The authors are clear about what this means: “Relative to a text-only interface, participants believed the information a system gave was more accurate when they also heard the system talk. This effect is robust even in the absence of explicit human-like features, such as an image” (p. 8).
A voice alone, with no avatar, no name, no other human-like cues, was enough to push accuracy ratings up. That’s a striking finding given how cheap a TTS voice is to add to any interface.
The Pronoun Twist
The grammatical person manipulation showed weaker effects. The “I” framing did not shift overall anthropomorphism scores. It did affect ratings in specific contexts. Medication questions answered with “I” were rated as more accurate and less risky. Career questions answered with “I” were rated as less accurate and riskier.
The same word produced opposite effects depending on the topic. “I” might cue domain expertise in some contexts and personal subjectivity in others.
Connecting to Recent Work
This paper extends a finding that’s been showing up across the AI-trust literature. Colombatto, Birch, and Fleming (2025) recently showed that user trust in LLM advice depends on which mental states people attribute to the system: intelligence attributions boost trust, experience attributions reduce it. Cohn and colleagues add a behavioral lever to that picture. Voice doesn’t just shift abstract attributions. It shifts trial-by-trial accuracy judgments.

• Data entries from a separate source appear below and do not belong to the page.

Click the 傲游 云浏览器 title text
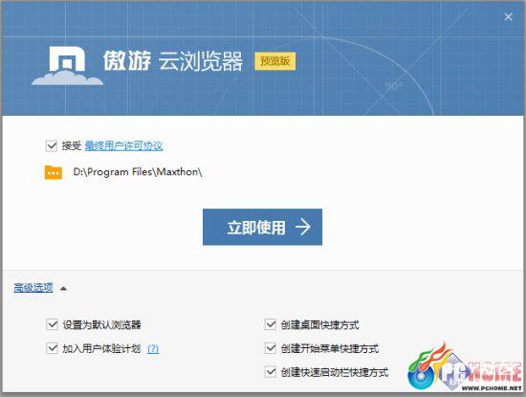The width and height of the screenshot is (526, 397). tap(173, 61)
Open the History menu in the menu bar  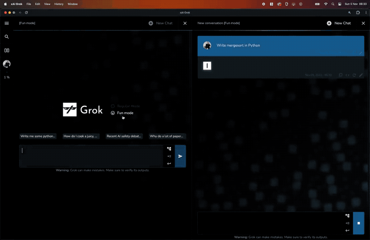[59, 4]
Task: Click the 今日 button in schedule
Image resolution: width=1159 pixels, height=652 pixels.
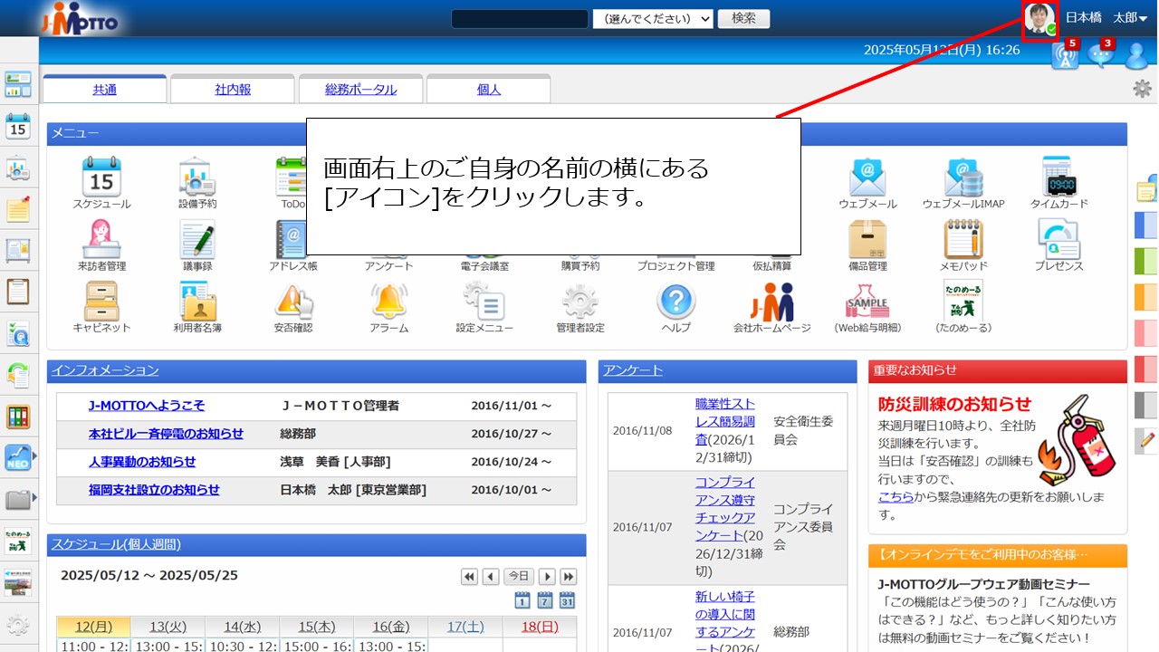Action: [x=519, y=577]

Shanahan (2024) argued in his philosophical analysis of LLM language that loose use of words like “thinks” and “knows” obfuscates mechanism. This paper provides empirical weight for a related claim about sound. A TTS voice carries no propositional content beyond what the text already says, yet it shifts how that text is received. The medium shapes the message, even when the message itself is unchanged.
AI Voice in the Classroom
The educational implication is direct. Voice-enabled AI is now mainstream. ChatGPT voice mode, Gemini Live, and Claude’s voice features are in widespread use. If a TTS voice alone increases perceived accuracy of LLM output by a measurable amount, then teachers introducing voice-based AI need to be aware that students will show elevated trust in voiced AI output compared to text-only output. That’s a vulnerability worth designing around.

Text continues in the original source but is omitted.